**ACTION ITEM**: Write back each entry precisely as it is given.

Extracted records:
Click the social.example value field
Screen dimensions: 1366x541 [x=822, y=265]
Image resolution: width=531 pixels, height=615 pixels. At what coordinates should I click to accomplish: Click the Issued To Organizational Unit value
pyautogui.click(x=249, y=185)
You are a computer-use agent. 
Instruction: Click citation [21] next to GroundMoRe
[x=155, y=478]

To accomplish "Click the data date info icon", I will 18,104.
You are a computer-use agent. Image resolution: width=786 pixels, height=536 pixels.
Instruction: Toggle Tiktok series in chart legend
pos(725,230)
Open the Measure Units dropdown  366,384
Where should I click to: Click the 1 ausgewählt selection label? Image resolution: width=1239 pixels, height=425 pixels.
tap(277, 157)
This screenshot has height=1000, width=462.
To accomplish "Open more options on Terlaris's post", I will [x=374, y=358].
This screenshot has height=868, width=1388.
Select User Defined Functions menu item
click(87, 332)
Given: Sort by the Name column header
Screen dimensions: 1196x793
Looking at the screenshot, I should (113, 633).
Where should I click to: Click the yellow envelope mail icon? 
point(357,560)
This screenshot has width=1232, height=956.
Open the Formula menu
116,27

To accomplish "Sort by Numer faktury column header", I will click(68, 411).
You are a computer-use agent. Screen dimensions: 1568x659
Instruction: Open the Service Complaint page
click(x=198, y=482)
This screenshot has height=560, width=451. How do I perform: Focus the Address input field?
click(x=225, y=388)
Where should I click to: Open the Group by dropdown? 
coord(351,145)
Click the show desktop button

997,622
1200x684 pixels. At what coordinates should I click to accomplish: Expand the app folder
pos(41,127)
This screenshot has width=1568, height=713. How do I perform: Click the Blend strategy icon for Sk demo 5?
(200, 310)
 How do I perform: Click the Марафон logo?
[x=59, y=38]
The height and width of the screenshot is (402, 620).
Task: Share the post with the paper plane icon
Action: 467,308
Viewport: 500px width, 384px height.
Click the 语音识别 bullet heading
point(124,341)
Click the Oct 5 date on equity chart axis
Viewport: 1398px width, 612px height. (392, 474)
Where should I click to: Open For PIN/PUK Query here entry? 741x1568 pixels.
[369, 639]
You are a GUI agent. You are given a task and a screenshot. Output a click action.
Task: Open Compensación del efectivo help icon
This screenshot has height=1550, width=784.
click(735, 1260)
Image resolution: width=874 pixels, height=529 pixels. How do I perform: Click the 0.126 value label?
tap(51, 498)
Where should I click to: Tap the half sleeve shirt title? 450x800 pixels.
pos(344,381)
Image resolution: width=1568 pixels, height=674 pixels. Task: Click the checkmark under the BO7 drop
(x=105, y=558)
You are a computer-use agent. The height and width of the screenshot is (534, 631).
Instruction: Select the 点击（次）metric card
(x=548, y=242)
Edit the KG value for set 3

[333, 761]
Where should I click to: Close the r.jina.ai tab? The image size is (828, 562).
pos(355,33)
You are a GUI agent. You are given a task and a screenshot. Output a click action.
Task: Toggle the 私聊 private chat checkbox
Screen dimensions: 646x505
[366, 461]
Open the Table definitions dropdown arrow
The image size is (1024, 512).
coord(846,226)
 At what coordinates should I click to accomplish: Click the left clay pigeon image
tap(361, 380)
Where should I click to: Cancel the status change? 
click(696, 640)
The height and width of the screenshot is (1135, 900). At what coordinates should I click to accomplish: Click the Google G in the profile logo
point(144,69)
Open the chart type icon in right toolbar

**EXPECTED ANSWER**:
Click the social.example value field
Screen dimensions: 1366x541 [x=822, y=265]
Image resolution: width=531 pixels, height=615 pixels. At what coordinates should I click to accomplish: Click the Issued To Organizational Unit value
pyautogui.click(x=249, y=185)
You are a computer-use agent. 
Instruction: Click citation [21] next to GroundMoRe
[x=155, y=478]

To accomplish "Click the data date info icon", I will 18,104.
You are a computer-use agent. Image resolution: width=786 pixels, height=536 pixels.
Instruction: Toggle Tiktok series in chart legend
pos(725,230)
Open the Measure Units dropdown  366,384
Where should I click to: Click the 1 ausgewählt selection label? Image resolution: width=1239 pixels, height=425 pixels.
tap(277, 157)
This screenshot has height=1000, width=462.
To accomplish "Open more options on Terlaris's post", I will [x=374, y=358].
This screenshot has height=868, width=1388.
Select User Defined Functions menu item
click(87, 332)
Given: Sort by the Name column header
Screen dimensions: 1196x793
Looking at the screenshot, I should (113, 633).
Where should I click to: Click the yellow envelope mail icon? 
point(357,560)
This screenshot has width=1232, height=956.
Open the Formula menu
116,27

To accomplish "Sort by Numer faktury column header", I will click(68, 411).
You are a computer-use agent. Screen dimensions: 1568x659
Instruction: Open the Service Complaint page
click(x=198, y=482)
This screenshot has height=560, width=451. How do I perform: Focus the Address input field?
click(x=225, y=388)
Where should I click to: Open the Group by dropdown? 
coord(351,145)
Click the show desktop button

997,622
1200x684 pixels. At what coordinates should I click to accomplish: Expand the app folder
pos(41,127)
This screenshot has width=1568, height=713. How do I perform: Click the Blend strategy icon for Sk demo 5?
(200, 310)
 How do I perform: Click the Марафон logo?
[x=59, y=38]
The height and width of the screenshot is (402, 620).
Task: Share the post with the paper plane icon
Action: 467,308
Viewport: 500px width, 384px height.
Click the 语音识别 bullet heading
point(124,341)
Click the Oct 5 date on equity chart axis
Viewport: 1398px width, 612px height. (392, 474)
Where should I click to: Open For PIN/PUK Query here entry? 741x1568 pixels.
[369, 639]
You are a GUI agent. You are given a task and a screenshot. Output a click action.
Task: Open Compensación del efectivo help icon
This screenshot has height=1550, width=784.
click(735, 1260)
Image resolution: width=874 pixels, height=529 pixels. How do I perform: Click the 0.126 value label?
tap(51, 498)
Where should I click to: Tap the half sleeve shirt title? 450x800 pixels.
pos(344,381)
Image resolution: width=1568 pixels, height=674 pixels. Task: Click the checkmark under the BO7 drop
(x=105, y=558)
You are a computer-use agent. The height and width of the screenshot is (534, 631).
Instruction: Select the 点击（次）metric card
(x=548, y=242)
Edit the KG value for set 3

[333, 761]
Where should I click to: Close the r.jina.ai tab? The image size is (828, 562).
pos(355,33)
You are a GUI agent. You are given a task and a screenshot. Output a click action.
Task: Toggle the 私聊 private chat checkbox
Screen dimensions: 646x505
[366, 461]
Open the Table definitions dropdown arrow
The image size is (1024, 512).
coord(846,226)
 At what coordinates should I click to accomplish: Click the left clay pigeon image
tap(361, 380)
Where should I click to: Cancel the status change? 
click(696, 640)
The height and width of the screenshot is (1135, 900). At what coordinates should I click to accomplish: Click the Google G in the profile logo
point(144,69)
Open the chart type icon in right toolbar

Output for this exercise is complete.